There’s a slightly tongue in cheek soundtrack about colonialism playing in the theatre as we take our seats but if doesn’t really prepare us for the rather striking opening. Six actors; dressed in a mixture of white and reed textiles face us on podia. They are mainly lit, brightly, from behind. There’s lots of haze. They ask three questions:
- Where are we from?
- Where will we go?
- To where will we return?
The answer is always “islands in the Ocean”. Pasifika to its people though Europeans call it by many names. All of this is accompanied by facial and body gesture. If you have ever faced a haka (and I have) you’ll recognise it. The physicality, the haze, the evocative lighting and the sound design will be with us throughout to great effect.
It’s playful and deadly serious by turns. There’s a section on how Captain Cook was prepared an eaten in various versions of the story that feels like a weird cooking show. There’s a section about SPAM (some people are missing?) that deals with its deadly but nutritional nature and its value as furniture polish.

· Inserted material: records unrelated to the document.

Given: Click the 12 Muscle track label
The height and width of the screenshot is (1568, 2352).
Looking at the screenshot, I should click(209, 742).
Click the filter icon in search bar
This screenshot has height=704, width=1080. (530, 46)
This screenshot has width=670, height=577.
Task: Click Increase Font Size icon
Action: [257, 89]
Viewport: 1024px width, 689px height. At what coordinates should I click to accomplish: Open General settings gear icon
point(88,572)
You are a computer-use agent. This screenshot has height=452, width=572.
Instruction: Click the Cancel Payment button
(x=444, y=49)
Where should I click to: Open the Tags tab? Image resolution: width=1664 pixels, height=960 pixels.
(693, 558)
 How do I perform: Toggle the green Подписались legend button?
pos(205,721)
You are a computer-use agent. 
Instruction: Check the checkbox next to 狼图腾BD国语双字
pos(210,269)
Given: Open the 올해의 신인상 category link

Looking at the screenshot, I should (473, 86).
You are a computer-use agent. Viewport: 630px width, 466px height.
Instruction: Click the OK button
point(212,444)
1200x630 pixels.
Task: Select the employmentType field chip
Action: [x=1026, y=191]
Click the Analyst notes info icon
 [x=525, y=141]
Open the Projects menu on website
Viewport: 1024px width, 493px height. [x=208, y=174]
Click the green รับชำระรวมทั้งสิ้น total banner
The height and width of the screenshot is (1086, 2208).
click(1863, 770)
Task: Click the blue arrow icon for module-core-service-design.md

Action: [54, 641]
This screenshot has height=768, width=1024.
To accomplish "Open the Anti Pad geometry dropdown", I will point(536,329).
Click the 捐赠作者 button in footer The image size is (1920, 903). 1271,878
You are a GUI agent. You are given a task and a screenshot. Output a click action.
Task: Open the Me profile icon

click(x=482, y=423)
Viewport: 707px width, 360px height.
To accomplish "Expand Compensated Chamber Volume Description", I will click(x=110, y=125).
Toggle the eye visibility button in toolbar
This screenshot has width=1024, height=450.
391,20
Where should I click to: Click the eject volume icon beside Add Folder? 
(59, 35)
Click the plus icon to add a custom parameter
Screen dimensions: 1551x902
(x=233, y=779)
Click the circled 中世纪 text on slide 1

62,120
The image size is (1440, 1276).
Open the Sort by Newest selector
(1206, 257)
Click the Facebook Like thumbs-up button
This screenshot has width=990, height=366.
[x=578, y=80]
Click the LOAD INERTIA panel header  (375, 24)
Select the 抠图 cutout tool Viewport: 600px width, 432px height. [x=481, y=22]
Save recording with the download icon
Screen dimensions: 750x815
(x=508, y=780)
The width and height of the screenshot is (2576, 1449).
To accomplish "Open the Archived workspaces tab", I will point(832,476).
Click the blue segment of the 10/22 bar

It gets more serious as it touches on how Indigenous warrior culture has become “Gangs of Auckland”. But the real venom is reserved for missionaries and how they replaced the joy of sex wth sin and guilt all the while objectifying both the virile and dangerous male (no punches pulled here) and the langorous and available maiden (“Fuck you Gauguin”).
But ultimately the deadliest part is how the People have been driven off the Land (and the Ocean) and turned into wage labour supplying world markets; making ketchup in the Watties factory maybe… (and I’ll wager that I was the only person in the audience who has worked in that plant) or exotic curiosities for the high end tourist trade. The people who navigated flimsy canoes over thousands of kilometers of ocean using memorised star charts have become a “cultural attraction”.
There’s a sense of bitterness but also a ton of humour. It’s a very funny show and the cast members; Shadon Meredith, Fasitua Amosa, Miriama McDowell, Jarod Rawin, Nicola Kawana and Ana Corbet brilliantly use the words of a whole raft of poets to create characters drawn from across time and across Pasifika. We visit Guam and Samoa and the Marshall Islands and Tahiti and, of course, Aotearoa. Words, gesture and light combine to create a very moving experience.
Photos are by Daniel Boud and were taken at the Sydney Opera House.